Available records section start

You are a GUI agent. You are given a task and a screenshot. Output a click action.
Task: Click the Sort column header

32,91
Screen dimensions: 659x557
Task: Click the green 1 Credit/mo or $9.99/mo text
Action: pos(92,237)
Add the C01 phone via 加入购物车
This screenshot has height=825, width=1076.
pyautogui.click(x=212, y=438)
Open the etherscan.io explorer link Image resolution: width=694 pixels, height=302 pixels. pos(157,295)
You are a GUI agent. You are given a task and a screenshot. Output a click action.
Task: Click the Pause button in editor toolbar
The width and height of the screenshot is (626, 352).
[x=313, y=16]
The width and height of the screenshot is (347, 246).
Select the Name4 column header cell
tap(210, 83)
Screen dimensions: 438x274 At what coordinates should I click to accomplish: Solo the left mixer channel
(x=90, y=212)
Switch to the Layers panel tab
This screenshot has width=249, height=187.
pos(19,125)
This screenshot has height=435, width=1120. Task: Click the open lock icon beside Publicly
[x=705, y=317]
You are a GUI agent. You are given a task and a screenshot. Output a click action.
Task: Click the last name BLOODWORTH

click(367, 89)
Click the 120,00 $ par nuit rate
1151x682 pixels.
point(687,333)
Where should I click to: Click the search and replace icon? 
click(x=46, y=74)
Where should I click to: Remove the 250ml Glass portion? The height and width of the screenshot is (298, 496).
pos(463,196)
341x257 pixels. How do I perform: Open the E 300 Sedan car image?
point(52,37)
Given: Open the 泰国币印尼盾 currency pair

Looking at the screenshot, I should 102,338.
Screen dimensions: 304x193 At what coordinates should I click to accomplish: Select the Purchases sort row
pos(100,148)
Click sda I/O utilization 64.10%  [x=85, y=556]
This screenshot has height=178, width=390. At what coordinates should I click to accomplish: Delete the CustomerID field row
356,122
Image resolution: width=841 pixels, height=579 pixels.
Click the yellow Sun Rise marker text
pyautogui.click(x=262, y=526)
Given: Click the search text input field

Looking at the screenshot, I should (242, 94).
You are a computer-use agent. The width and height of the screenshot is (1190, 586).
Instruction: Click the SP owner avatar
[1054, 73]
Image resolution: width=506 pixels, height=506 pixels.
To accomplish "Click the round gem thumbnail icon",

Available records section end

Exercise prompt:
Report how many lines in the listing include the word "resolution". Give nothing but the count.

Answer box:
3